21. La Eucaristía es fuente de la unidad eclesial y, a la vez, su máxima manifestación. La Eucaristía es epifanía de comunión. Por ello la Iglesia establece ciertas condiciones para poder participar de manera plena en la Celebración eucarística. Son exigencias que deben hacernos tomar conciencia cada vez más clara de cuán exigente es la comunión que Jesús nos pide. Es comunión jerárquica, basada en la conciencia de las distintas funciones y ministerios, recordada también continuamente en la plegaria eucarística al mencionar al Papa y al Obispo diocesano. Es comunión fraterna, cultivada por una "espiritualidad de comunión" que nos mueve a sentimientos recíprocos de apertura, afecto, comprensión y perdón.

"UN SOLO CORAZÓN Y UNA SOLA ALMA" (HCH 4, 32) 22. En cada Santa Misa nos sentimos interpelados por el ideal de comunión que el libro de los Hechos de los Apóstoles presenta como modelo para la Iglesia de todos los tiempos. La Iglesia congregada alrededor de los Apóstoles, convocada por la Palabra de Dios, es capaz de compartir no sólo lo que concierne los bienes espirituales, sino también los bienes materiales (cf. Hch 2, 42- 47; 4, 32-35). En este Año de la Eucaristía el Señor nos invita a acercarnos lo más posible a este ideal. Que se vivan con particular intensidad los momentos ya sugeridos por la liturgia para la "Misa estacional", que el Obispo celebra en la catedral con sus presbíteros y diáconos, y con la participación de todo el Pueblo de Dios. Ésta es la principal "manifestación" de la Iglesia. Pero será bueno promover otras ocasiones significativas también en las parroquias, para que se acreciente el sentido de la comunión, encontrando en la Celebración eucarística un renovado fervor.

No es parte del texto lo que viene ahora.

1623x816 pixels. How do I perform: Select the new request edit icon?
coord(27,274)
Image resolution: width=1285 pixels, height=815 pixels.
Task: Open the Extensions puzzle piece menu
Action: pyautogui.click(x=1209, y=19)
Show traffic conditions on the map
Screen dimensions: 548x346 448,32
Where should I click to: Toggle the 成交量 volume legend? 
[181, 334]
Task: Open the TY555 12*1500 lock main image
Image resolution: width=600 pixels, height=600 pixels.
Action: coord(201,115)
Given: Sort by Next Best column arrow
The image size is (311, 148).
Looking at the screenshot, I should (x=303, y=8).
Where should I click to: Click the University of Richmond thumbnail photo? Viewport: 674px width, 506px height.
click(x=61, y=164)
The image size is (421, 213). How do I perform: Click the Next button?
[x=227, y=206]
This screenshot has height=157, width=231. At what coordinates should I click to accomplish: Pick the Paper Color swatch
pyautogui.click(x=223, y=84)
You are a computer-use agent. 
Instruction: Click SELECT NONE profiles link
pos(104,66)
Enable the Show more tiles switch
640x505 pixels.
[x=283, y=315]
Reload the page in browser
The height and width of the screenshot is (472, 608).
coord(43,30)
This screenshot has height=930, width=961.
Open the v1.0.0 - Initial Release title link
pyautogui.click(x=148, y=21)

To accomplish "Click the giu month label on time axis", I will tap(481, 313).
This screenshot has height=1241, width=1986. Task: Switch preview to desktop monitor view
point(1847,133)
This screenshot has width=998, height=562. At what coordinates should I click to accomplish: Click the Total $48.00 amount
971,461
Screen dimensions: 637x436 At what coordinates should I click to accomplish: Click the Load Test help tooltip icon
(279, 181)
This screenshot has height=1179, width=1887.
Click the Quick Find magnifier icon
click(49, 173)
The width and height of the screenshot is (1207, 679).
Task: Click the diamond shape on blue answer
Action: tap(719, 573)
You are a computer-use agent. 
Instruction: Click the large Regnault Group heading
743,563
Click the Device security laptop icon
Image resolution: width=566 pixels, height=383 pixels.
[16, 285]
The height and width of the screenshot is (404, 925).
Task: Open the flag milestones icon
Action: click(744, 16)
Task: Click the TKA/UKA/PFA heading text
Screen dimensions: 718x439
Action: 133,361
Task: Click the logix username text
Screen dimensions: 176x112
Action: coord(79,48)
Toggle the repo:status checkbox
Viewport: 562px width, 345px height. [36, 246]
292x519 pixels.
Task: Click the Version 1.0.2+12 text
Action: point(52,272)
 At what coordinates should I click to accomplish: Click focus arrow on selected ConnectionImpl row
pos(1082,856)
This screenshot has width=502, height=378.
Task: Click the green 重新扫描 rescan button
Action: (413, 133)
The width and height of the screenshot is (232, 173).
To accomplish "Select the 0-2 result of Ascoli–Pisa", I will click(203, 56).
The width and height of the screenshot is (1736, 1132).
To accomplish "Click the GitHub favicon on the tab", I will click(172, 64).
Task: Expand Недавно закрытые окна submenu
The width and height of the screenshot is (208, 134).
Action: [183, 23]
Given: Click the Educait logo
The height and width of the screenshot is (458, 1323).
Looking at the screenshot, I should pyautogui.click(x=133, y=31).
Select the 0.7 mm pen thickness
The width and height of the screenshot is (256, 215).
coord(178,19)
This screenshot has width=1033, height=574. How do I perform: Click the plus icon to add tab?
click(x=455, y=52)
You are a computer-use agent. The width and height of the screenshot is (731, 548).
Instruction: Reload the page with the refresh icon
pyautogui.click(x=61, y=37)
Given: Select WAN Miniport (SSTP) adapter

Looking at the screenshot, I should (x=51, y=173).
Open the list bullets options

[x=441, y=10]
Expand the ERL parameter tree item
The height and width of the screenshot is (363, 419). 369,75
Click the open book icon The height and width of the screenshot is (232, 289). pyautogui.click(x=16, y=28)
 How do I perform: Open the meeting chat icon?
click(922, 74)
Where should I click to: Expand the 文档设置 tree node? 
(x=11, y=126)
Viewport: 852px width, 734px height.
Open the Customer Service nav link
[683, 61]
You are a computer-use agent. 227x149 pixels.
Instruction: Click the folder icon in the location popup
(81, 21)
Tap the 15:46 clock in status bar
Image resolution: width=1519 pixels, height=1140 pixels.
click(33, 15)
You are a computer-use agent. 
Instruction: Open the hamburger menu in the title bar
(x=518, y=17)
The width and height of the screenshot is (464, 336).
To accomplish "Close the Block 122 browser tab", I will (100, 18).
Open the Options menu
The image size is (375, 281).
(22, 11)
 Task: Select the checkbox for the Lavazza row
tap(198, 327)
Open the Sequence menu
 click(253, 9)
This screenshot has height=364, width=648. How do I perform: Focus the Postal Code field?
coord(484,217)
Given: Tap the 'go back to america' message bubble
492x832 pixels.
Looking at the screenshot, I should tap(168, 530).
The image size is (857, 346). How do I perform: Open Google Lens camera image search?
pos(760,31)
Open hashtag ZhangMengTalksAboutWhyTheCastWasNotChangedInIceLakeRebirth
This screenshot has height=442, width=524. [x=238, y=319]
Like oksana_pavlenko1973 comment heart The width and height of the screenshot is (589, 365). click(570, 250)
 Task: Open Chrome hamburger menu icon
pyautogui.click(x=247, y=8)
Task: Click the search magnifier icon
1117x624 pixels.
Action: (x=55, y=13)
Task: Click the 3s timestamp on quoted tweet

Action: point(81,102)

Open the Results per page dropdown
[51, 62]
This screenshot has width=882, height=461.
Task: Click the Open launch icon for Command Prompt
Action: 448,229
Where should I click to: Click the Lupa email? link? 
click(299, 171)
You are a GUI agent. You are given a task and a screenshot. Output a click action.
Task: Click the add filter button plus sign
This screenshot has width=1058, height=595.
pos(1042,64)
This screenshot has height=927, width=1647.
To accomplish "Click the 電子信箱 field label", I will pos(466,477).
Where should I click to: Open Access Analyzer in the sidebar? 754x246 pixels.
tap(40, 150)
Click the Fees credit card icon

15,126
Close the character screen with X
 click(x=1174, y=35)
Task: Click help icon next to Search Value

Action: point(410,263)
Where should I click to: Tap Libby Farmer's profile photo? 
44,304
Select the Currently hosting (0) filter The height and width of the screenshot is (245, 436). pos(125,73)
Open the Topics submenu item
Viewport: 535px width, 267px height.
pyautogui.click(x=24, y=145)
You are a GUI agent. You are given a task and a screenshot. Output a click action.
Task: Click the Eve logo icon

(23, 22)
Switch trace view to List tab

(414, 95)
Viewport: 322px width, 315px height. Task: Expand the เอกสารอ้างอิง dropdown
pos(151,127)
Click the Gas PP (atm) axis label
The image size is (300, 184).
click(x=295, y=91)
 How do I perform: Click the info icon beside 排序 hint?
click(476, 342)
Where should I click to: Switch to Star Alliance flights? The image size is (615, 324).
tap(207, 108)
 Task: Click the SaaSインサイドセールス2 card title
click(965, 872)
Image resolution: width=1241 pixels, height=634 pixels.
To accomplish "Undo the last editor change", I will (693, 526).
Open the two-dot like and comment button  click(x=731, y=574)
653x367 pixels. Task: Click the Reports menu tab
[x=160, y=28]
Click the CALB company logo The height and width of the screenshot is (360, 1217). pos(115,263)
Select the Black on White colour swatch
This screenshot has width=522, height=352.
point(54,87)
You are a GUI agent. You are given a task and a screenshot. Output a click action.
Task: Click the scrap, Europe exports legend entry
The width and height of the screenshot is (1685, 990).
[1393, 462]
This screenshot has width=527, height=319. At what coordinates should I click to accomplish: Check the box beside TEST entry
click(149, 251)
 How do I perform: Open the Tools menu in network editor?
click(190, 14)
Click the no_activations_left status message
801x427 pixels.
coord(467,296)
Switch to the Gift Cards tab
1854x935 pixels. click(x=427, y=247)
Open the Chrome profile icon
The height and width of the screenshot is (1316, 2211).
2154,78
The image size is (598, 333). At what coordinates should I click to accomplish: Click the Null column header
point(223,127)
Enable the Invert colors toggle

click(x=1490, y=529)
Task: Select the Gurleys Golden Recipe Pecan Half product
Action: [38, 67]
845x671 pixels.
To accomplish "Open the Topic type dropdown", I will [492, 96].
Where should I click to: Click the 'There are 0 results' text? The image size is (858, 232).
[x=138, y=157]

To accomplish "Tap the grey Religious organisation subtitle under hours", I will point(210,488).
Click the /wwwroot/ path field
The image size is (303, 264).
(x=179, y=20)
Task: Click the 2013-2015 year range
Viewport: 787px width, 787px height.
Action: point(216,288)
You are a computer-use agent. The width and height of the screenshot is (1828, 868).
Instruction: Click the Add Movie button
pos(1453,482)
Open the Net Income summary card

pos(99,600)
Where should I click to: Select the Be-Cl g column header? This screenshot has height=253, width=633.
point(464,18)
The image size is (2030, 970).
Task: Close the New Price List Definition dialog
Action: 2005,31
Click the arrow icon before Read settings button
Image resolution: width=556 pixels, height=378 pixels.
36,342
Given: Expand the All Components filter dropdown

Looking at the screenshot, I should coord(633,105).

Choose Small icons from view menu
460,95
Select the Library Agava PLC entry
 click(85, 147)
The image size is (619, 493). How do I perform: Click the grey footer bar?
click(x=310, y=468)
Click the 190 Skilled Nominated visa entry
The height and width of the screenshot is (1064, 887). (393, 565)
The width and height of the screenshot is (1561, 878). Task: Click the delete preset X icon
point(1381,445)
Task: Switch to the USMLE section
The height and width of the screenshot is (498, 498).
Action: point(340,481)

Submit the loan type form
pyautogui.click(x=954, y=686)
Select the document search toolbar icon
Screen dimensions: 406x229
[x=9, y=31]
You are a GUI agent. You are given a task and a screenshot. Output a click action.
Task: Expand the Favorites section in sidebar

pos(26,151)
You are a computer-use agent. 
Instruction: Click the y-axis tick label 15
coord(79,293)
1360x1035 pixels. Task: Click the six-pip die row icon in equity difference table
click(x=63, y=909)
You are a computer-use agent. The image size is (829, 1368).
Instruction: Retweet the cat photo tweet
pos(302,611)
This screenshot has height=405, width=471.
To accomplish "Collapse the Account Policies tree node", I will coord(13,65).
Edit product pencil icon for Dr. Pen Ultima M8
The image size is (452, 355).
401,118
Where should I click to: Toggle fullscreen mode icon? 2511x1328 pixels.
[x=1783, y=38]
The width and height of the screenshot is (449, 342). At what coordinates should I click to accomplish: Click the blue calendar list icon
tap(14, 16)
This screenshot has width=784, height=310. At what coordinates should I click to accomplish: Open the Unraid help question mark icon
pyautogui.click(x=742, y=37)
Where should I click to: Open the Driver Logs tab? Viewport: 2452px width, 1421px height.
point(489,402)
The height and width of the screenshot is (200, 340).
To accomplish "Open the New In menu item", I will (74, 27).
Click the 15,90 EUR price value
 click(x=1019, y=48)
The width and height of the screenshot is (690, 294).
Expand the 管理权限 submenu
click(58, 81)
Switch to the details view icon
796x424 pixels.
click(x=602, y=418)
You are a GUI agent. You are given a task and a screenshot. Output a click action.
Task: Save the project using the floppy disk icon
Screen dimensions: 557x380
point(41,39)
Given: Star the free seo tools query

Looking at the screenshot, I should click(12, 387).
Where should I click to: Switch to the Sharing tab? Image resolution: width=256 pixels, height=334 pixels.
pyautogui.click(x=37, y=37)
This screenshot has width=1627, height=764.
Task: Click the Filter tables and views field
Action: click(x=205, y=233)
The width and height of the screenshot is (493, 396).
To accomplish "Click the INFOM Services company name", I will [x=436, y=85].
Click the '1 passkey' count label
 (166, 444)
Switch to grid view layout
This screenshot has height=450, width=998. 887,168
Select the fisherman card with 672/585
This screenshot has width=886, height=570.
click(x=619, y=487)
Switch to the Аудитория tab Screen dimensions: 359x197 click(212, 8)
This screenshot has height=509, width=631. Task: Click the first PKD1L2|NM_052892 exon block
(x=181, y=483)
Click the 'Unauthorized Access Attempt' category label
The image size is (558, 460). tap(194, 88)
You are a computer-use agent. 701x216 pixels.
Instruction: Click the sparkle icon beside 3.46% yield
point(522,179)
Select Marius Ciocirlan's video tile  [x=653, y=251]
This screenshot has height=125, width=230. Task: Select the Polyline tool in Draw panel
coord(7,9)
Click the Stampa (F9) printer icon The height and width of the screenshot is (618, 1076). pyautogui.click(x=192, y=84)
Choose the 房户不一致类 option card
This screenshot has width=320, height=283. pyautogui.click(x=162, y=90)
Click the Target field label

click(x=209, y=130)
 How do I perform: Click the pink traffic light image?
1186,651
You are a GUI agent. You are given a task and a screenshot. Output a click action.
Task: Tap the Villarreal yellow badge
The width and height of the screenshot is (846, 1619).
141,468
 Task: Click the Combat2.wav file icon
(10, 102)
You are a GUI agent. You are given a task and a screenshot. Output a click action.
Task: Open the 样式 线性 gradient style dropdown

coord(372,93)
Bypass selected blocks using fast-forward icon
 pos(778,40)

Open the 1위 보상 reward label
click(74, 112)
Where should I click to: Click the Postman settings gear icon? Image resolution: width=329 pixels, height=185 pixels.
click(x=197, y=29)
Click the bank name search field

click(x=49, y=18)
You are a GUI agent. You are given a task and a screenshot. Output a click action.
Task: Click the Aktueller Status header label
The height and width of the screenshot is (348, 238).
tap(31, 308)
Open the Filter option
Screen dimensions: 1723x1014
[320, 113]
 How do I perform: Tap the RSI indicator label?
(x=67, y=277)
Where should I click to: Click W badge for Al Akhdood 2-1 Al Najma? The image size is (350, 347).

EL DÍA DEL SEÑOR 23. Es de desear vivamente que en este año se haga un especial esfuerzo por redescubrir y vivir plenamente el Domingo como día del Señor y día de la Iglesia. Sería motivo de satisfacción si se meditase de nuevo lo que ya escribí en la Carta apostólica Dies Domini. "En efecto, precisamente en la Misa dominical es donde los cristianos reviven de manera particularmente intensa la experiencia que tuvieron los Apóstoles la tarde de Pascua, cuando el Resucitado se les manifestó estando reunidos (cf. Jn 20, 19). En aquel pequeño núcleo de discípulos, primicia de la Iglesia, estaba en cierto modo presente el Pueblo de Dios de todos los tiempos". Que los sacerdotes en su trabajo pastoral presten, durante este año de gracia, una atención todavía mayor a la Misa dominical, como celebración en la que los fieles de una parroquia se reúnen en comunidad, constatando cómo participan también ordinariamente los diversos grupos, movimientos y asociaciones presentes en la parroquia.

PIDAMOS SIEMPRE LA GRACIA DEL ESPIRITU SANTO PARA QUE NOS AYUDE A INTEGRARNOS Y ASI PODAMOS SER TESTIGOS DE LA COMUNION. ALIMENTEMONOS CON JESÚS EUCARISTÍA PARA PODER SER UNO CON ÉL Y CON NUESTROS HERMANOS.